▸ Recorded information
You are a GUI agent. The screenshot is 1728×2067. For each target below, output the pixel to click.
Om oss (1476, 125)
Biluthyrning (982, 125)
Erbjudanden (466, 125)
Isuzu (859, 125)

▸ Exercise requirements
Transcribe the records exactly as given.

▸ Solved problem
You are a GUI agent. The screenshot is 1728×2067. For each target below, output the pixel to click.
Om oss (1476, 125)
Biluthyrning (982, 125)
Erbjudanden (466, 125)
Isuzu (859, 125)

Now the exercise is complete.